Quote from the first line below through the line that contains "Task: Click the Refresh dashboard button", both included, and leave the pictures out.

■ ■ ■ ■

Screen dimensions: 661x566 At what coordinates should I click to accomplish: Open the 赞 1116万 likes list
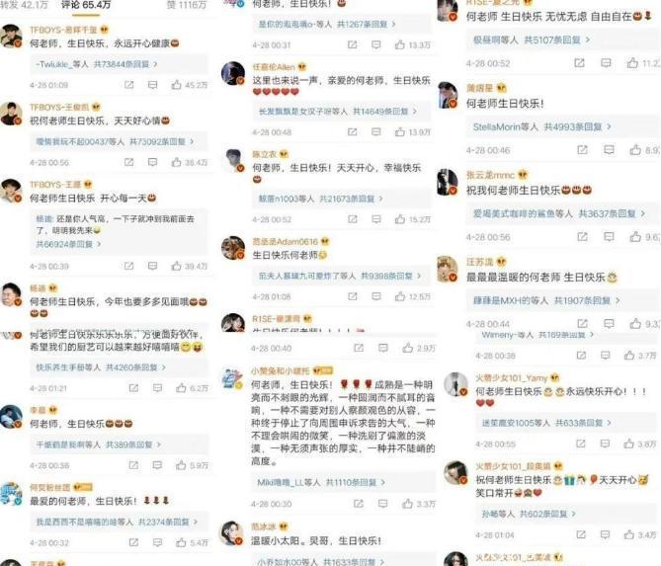coord(187,5)
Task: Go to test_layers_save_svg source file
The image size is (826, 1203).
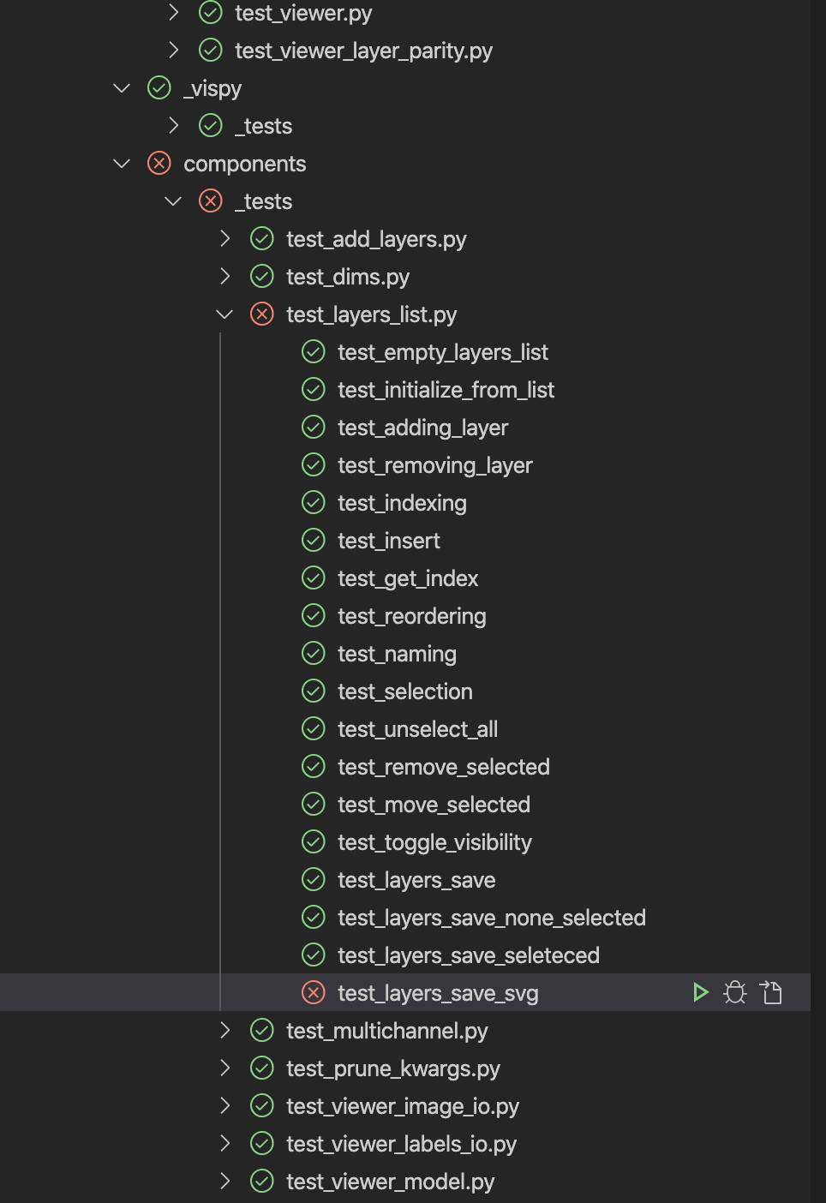Action: [770, 992]
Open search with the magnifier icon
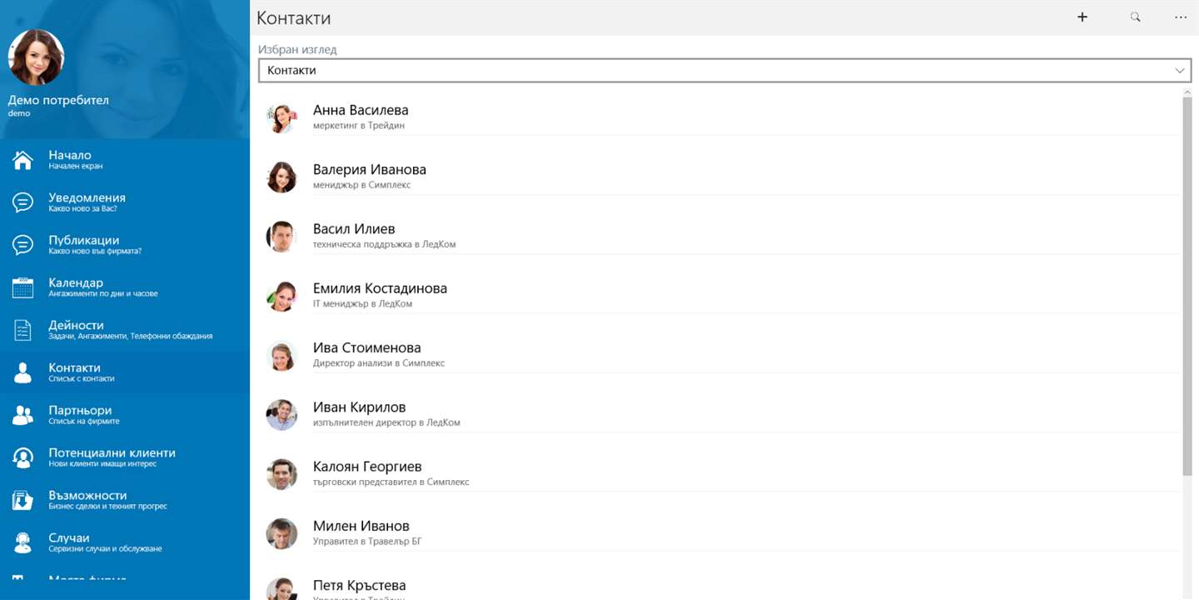Image resolution: width=1199 pixels, height=600 pixels. click(x=1135, y=17)
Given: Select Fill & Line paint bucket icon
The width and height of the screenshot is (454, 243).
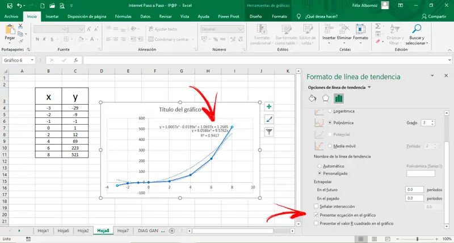Looking at the screenshot, I should 312,98.
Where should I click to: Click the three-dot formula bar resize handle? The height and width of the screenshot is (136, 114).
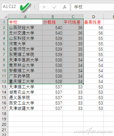point(35,7)
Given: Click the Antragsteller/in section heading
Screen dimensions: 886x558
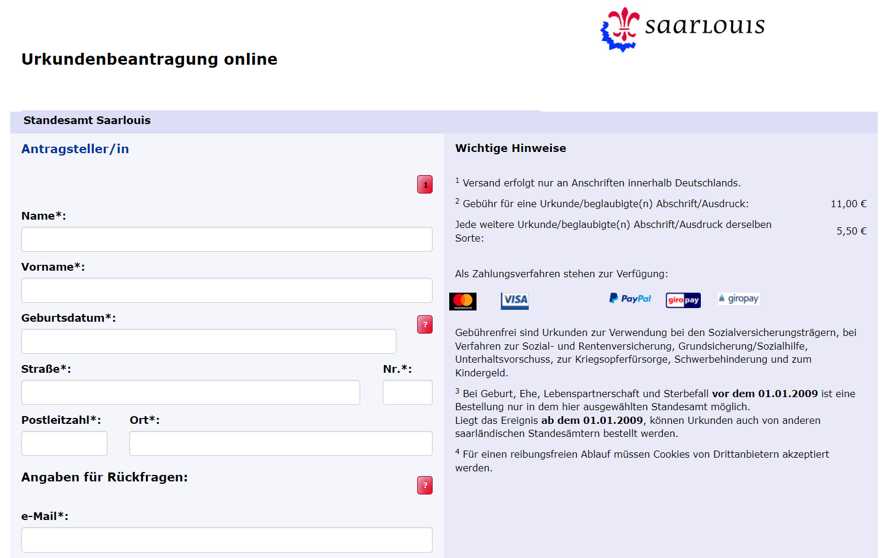Looking at the screenshot, I should 75,149.
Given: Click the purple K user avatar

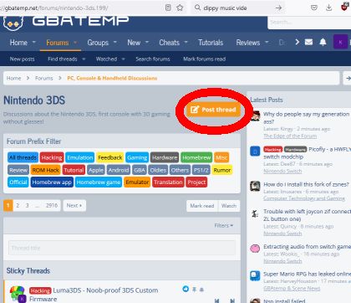Looking at the screenshot, I should (x=340, y=43).
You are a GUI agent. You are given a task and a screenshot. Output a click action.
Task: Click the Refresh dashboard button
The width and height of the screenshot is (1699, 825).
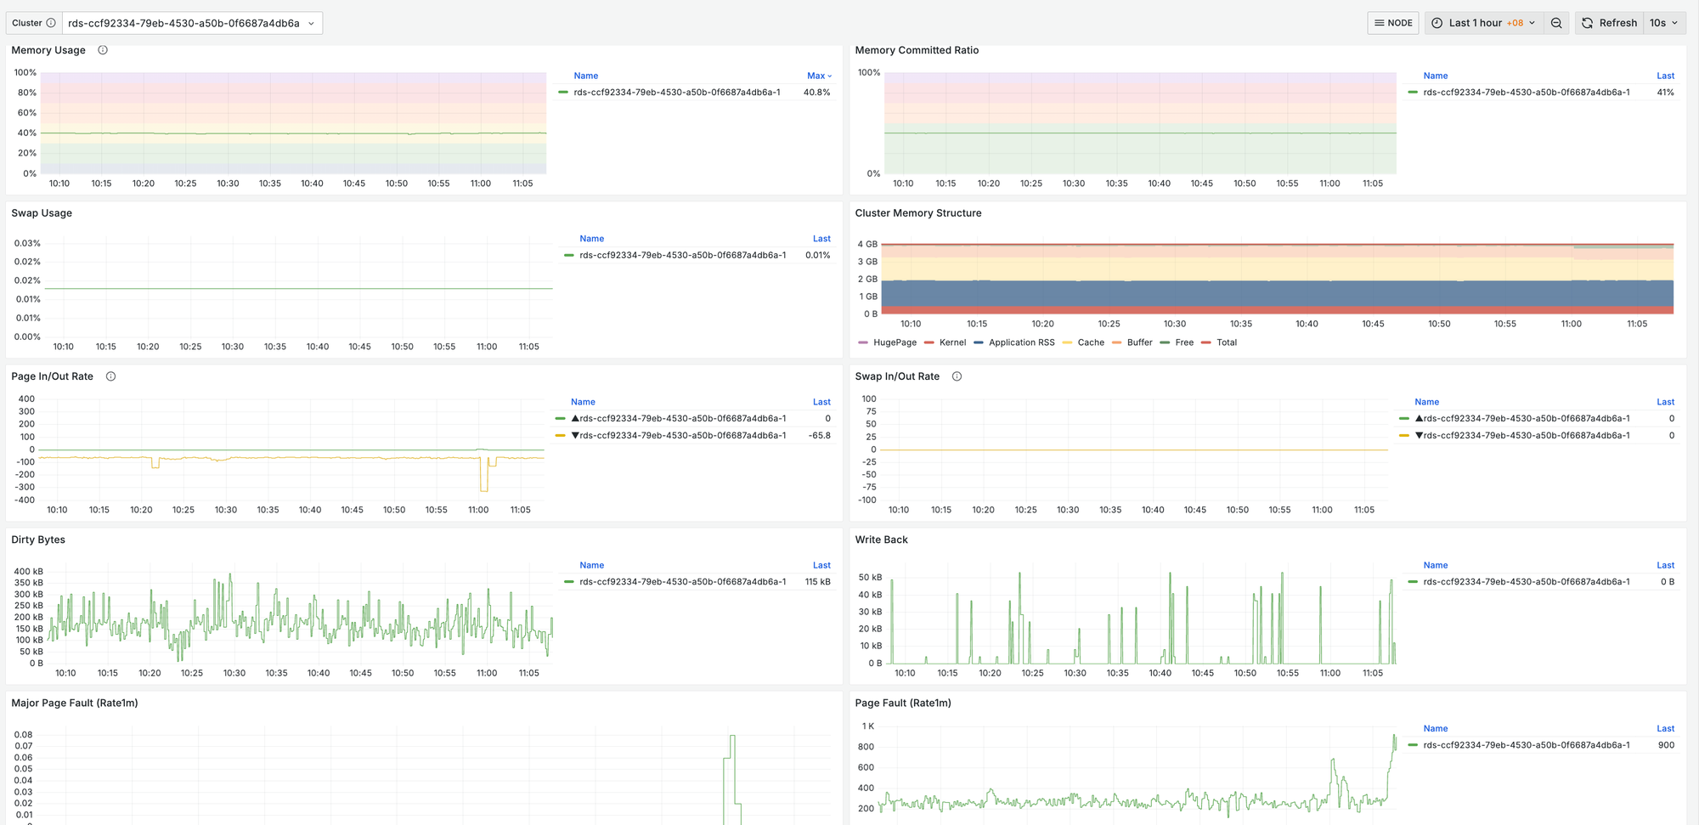pyautogui.click(x=1609, y=23)
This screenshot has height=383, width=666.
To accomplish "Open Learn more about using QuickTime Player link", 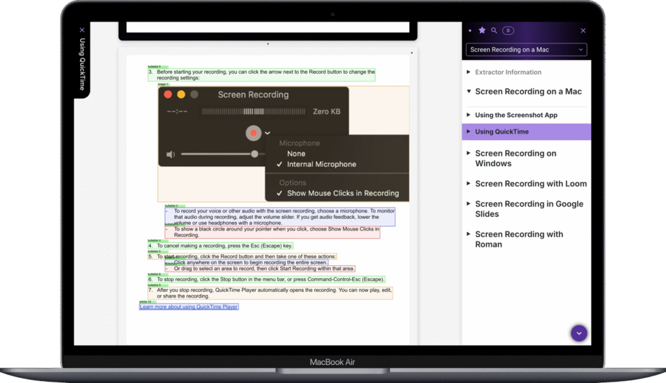I will point(189,306).
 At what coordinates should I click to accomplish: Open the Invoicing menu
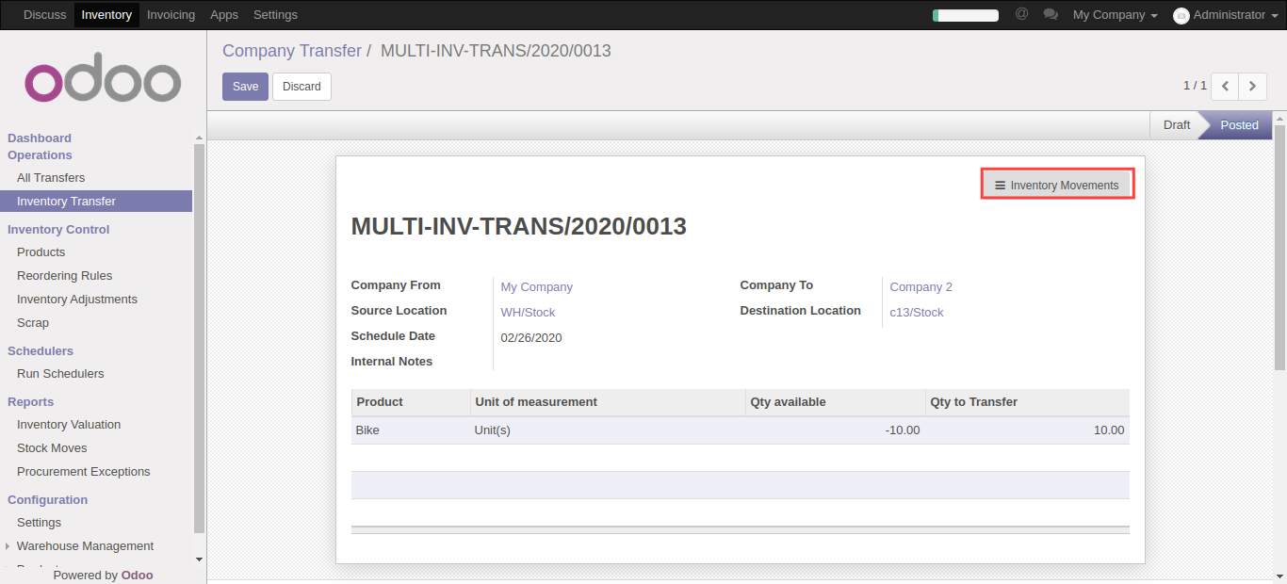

■ ■ ■ ■

| ANSWER BOX |
Screen dimensions: 661x566 At what coordinates should I click to accomplish: Open the 赞 1116万 likes list
coord(187,5)
Task: Go to test_layers_save_svg source file
The image size is (826, 1203).
Action: [770, 992]
Open search with the magnifier icon
Image resolution: width=1199 pixels, height=600 pixels. click(x=1135, y=17)
Given: Select Fill & Line paint bucket icon
The width and height of the screenshot is (454, 243).
Looking at the screenshot, I should 312,98.
Where should I click to: Click the three-dot formula bar resize handle? The height and width of the screenshot is (136, 114).
point(35,7)
Given: Click the Antragsteller/in section heading
Screen dimensions: 886x558
Looking at the screenshot, I should 75,149.
Given: Click the purple K user avatar

Looking at the screenshot, I should (x=340, y=43).
You are a GUI agent. You are given a task and a screenshot. Output a click action.
Task: Click the Refresh dashboard button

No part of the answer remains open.